Two Unromantic Scifi Stories


We’re doubling up on free scifi stories (scifi? maybe just weirdo) for you lovely folks.

That’s right — last time was two romantic scifi stories and now… it’s not. However, there is some continuity, as you will see.

Enjoy these punchy bite-sized treats from Lee Anderson and Roger Ley!


King of Ashes

By Lee Anderson

Pulling her Ralph Lauren Black Label leather coat closed against the freezing air, Claire knocks on the first level door of a sprawling, fully above-ground Upper West Side townhouse. The home features 1,000 square feet of entertaining space with a sizeable open kitchen and 30 foot living room. Claire coughs.

The real estate agent, Will, answers the door. He wears a Gray Calvin Klein two-button notch lapel suit. “Oh my god, you look more beautiful every time I see you,” he says to Claire. “How is that possible?”

He turns into the apartment without touching her.

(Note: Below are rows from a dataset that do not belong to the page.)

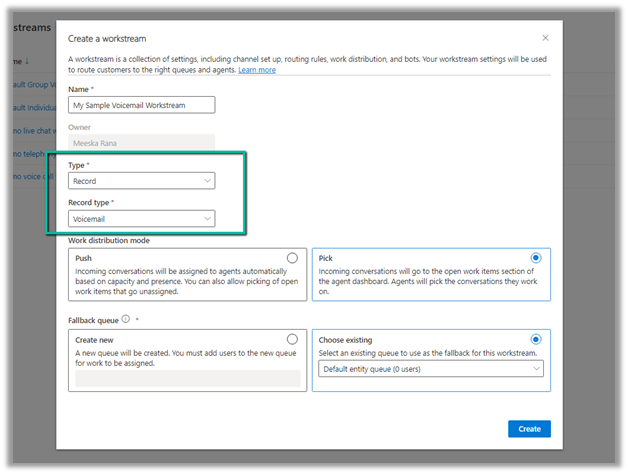This screenshot has height=475, width=628.
Task: Expand the Type dropdown showing Record
Action: tap(141, 181)
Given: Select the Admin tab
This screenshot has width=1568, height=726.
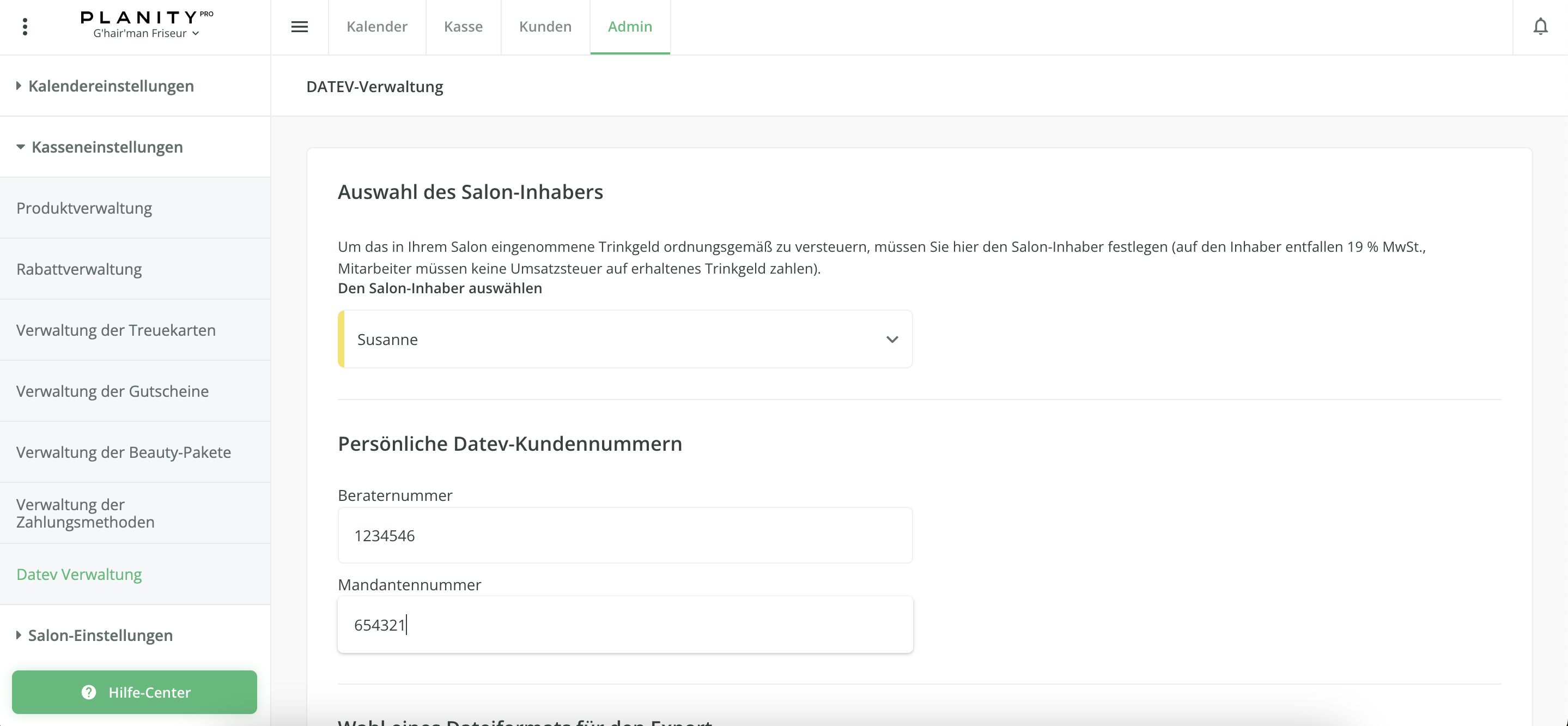Looking at the screenshot, I should point(629,27).
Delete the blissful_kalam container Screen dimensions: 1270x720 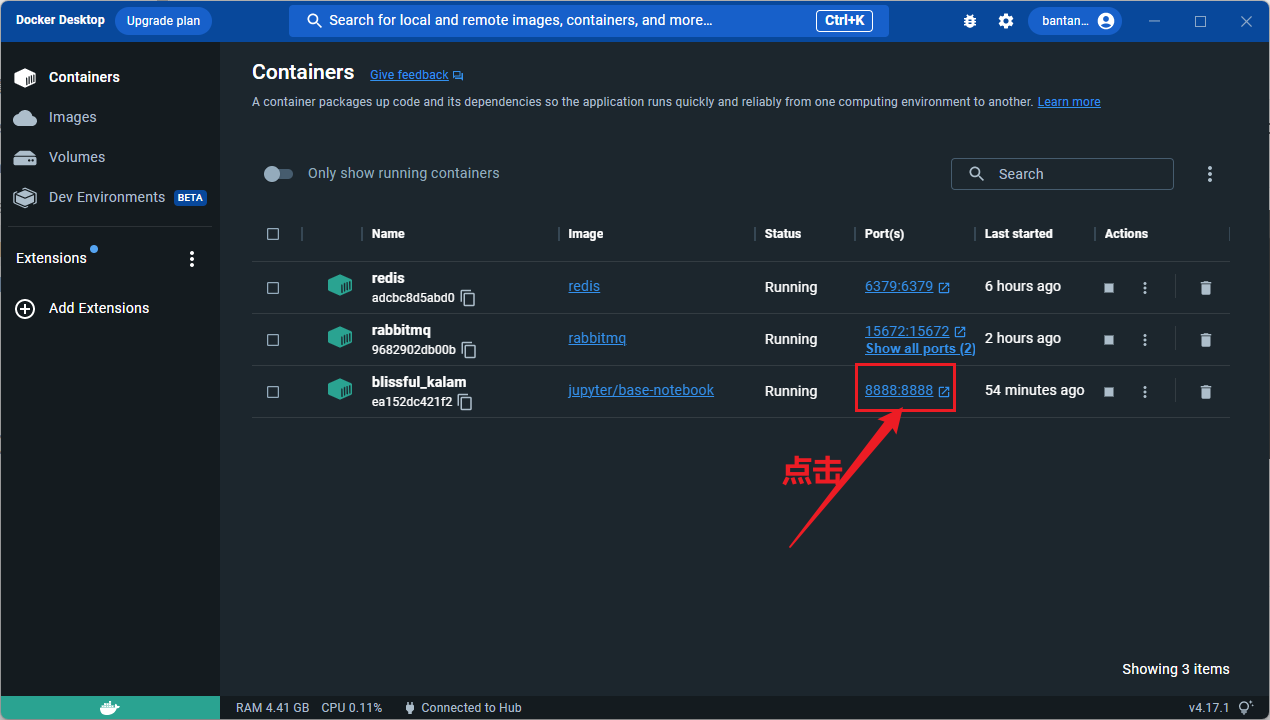[x=1205, y=392]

“You look good, too,” she offers quietly to his back.

“Welcome to the most a-maz-ing townhouse you have ever seen!”

He leads her further inside. Walls of sun-flooded windows on three sides adjoin with a private backyard (approx. 400 sq. ft.) There are also three full windowed bathrooms and two stackable washer/dryers. Will leads her to a kitchen with Norland SK6oSSG stainless appliances and dark granite countertops. Will holds his arms out, beckons her to behold the majesty of this optimum-designed kitchen.

“One of the main reasons that anyone buys a townhouse,” Will says to her, “is the kitchen.”

Claire collapses to the Pietra-Firma white-tiled floor and convulses until pockets of foam fill the corners of her mouth. Her eyes roll back, and she gags. With one hand, Will manages to lift her to her feet again. Using the Marazzi kitchen island as a brace, Claire wobbles on her feet, though still bent over.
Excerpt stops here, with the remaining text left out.